Diversity in internal medicine residency programs.
Liao J, et al. Ann Intern Med. 2022;doi:10.7326/M21-3287.

Using data from the Association of American Medical Colleges, Liao and colleagues reviewed race and ethnicity data for 214,656 applicants and 87,489 matriculants to Accreditation Council for Graduate Medical Education IM residencies between July 2010 and July 2018. Applicants and matriculants identifying as American Indian or Alaska Native; Black or African American; Hispanic, Latino or of Spanish origin; or Native Hawaiian or Pacific Islander were considered underrepresented in medicine (UIM).

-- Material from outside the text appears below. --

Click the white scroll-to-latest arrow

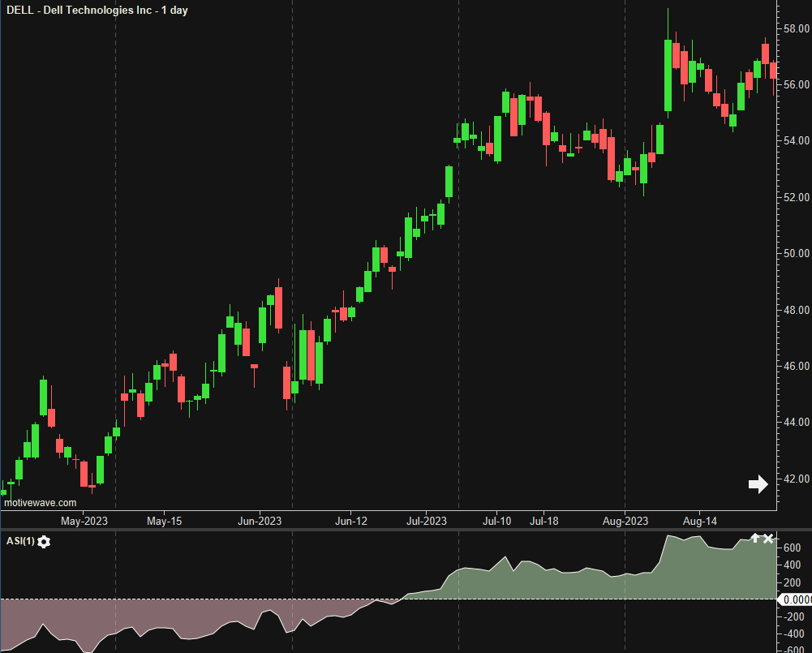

The proportion of UIM applicants and matriculants “grew minimally but significantly” over the 8-year period examined, though only 28,222 applicants (13.2%) and 9,269 matriculants (10.6%) identified as UIM in that time.

Stratified analysis revealed a statistically significant increase in applicants identifying as Black or African American (slope, 0.11; 95% CI, 0.29-0.39) and those identifying as Hispanic, Latino or of Spanish origin (slope, 0.22; 95% CI, 0.15-0.29). Among matriculants, a significant increase was only seen for those identifying as Hispanic, Latino or of Spanish origin (slope, 0.13; 95% CI, 0.05-0.21).

Additionally, the proportion of matriculants who were white was greater than that among applicants with each successive year.

“Despite efforts to increase representation, the percentage of aggregate UIM applicants and matriculants to IM has remained low over time,” Liao and colleagues wrote. “Limiting factors include the small percentage of UIM medical school graduates from which to draw diverse resident applicants. Similarly, the stark disparities in UIM faculty representation are concerning, as faculty are often positioned to enact the changes needed in residency admission processes.”

In a related editorial, Spencer V. Carter, MD, and Quinn Capers IV, MD, both of the department of internal medicine and division of cardiology at the University of Texas Southwestern Medical Center, highlighted factors that may contribute to the lower proportion of UIM matriculants, including the high values that IM program directors place on standardized test scores, which correlate with family income and parental education level and “favor white test takers.” Other factors include bias that prevent UIM students from receiving:

  • Alpha Omega Alpha honor society membership;
  • acceptance at highly ranked medical schools;
  • positive recommendation letters; and
  • high clerkship grades.

They also noted that some directors of IM residency programs may consider diversity a low priority.

Carter and Capers suggested reforms to these barriers, such as revising selection processes to be more equitable and putting more emphasis on diversity.

“These changes will be challenging, time-consuming and resource-consuming, and will require recruiting more persons onto selection and interview teams that both represent and prioritize the diversity that we desire in our trainees,” they wrote. “It is time to rethink the Gate and the Gatekeepers.”